By November 17, 2020Blog, Lo-Tech

(source: https://www.mca.com.au/artists-works/artists/destiny-deacon/ )

Born 1957, Maryborough, Queensland. Lives and works Melbourne, Victoria. KuKu (Cape York) and Erub/Mer (Torres Strait) people.

Destiny Deacon is a descendant of the KuKu (Far North Queensland) and Erub/Mer (Torres Strait) people. An artist, broadcaster and political activist, her performative photographs, videos and installations feature members of her family and friends as well as items from her collection of ‘Aboriginalia’ – assorted black dolls and kitsch. Partly autobiographical and partly fictitious, her acerbic and melancholic work deals with both historical issues and contemporary Aboriginal life and is informed by personal experience and the mass media.
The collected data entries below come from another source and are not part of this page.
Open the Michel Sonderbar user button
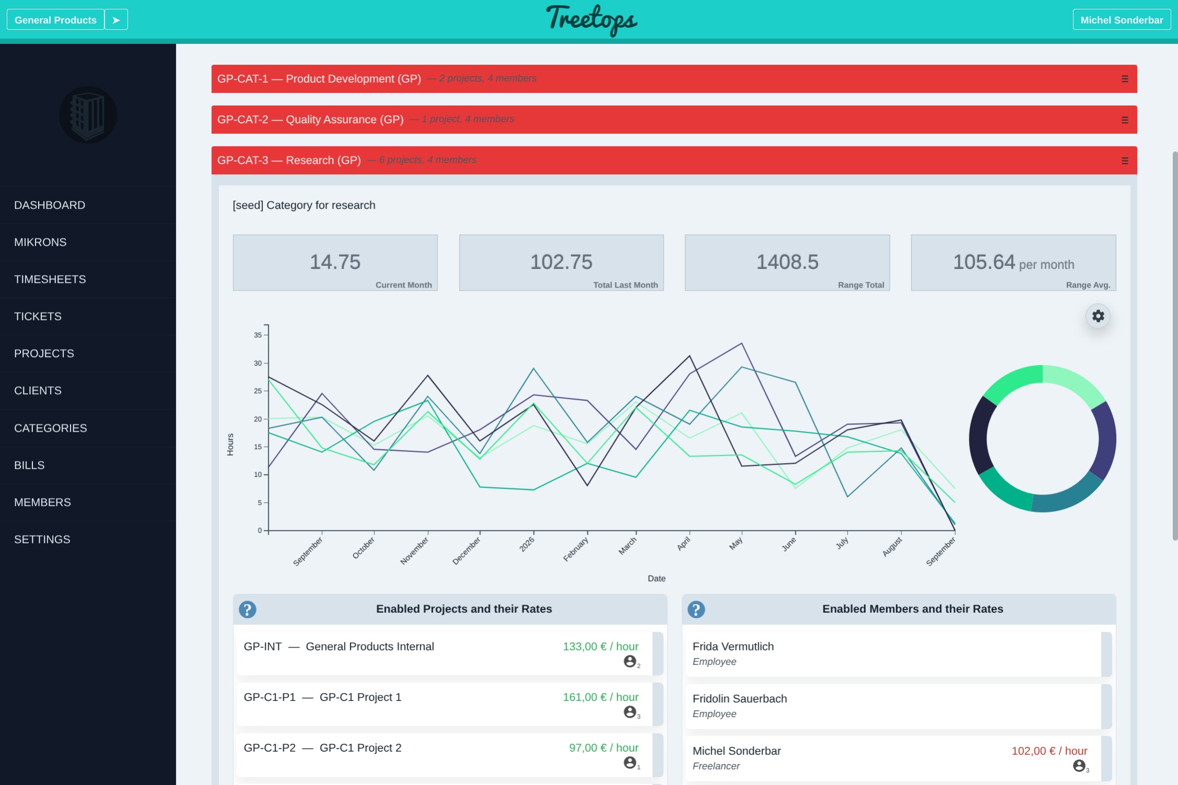Screen dimensions: 1178x785 1122,20
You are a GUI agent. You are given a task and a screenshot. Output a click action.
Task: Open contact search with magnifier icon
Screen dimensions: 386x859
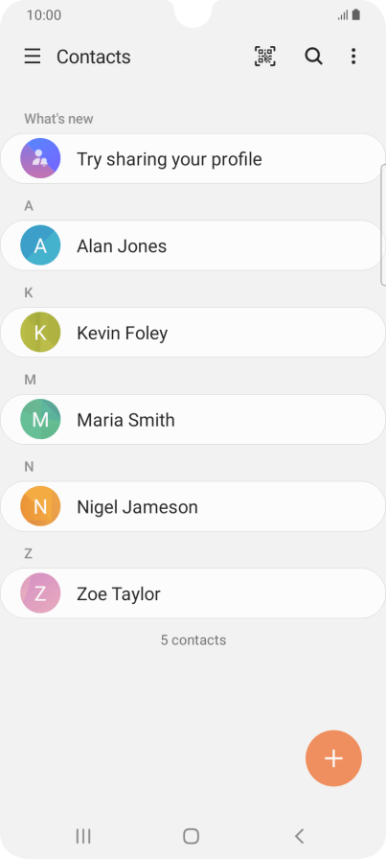[313, 57]
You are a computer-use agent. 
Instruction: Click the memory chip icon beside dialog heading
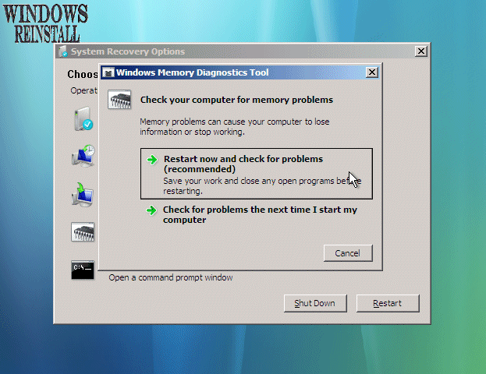click(x=119, y=101)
Deacon’s humorous works examine the wide discrepancies between representations of Aboriginal people by the white Australian population and the reality of Aboriginal life. In her ‘lo-tech’ productions, Deacon creates an insightful comedy that is effective in establishing a discourse about political, Indigenous and feminist concerns.

Deacon has been exhibiting nationally and internationally since the early 1990s in solo and group shows. Her major survey exhibition Destiny Deacon: Walk & don’t look blak, was held at the Museum of Contemporary Art, Sydney in 2004, and subsequently toured to Wellington City Gallery, Wellington, New Zealand; Adam Art Gallery, Victoria University of Wellington, New Zealand and Cultural Centre Tjibaou, Noumea, New Caledonia in 2005, and the Metropolitan Museum of Photography, Tokyo in 2006. Selected group exhibitions include Who’s Afraid of Colour?, National Gallery of Victoria, Melbourne (2016); 13th DongGang International Photo Festival, DongGang Museum of Photography, South Korea (2014); Whisper in my Mask, TarraWarra Biennial 2014, TarraWarra Museum of Art, Victoria (2014); Land, Sea and Sky: Contemporary Art of the Torres Strait Islands, Queensland Art Gallery|Gallery of Modern Art, Brisbane (2011); Integracion Y Resistencia En La Era Global, 10th Havana Biennale, Havana, Cuba (2009); Revolutions – Forms that Turn, 16th Biennale of Sydney, Sydney (2008); and Culture Warriors: The National Indigenous Art Triennial, National Gallery of Australia, Canberra (2007).

Deacon’s work is held in the major state galleries of Australia, and in many regional, corporate and university collections.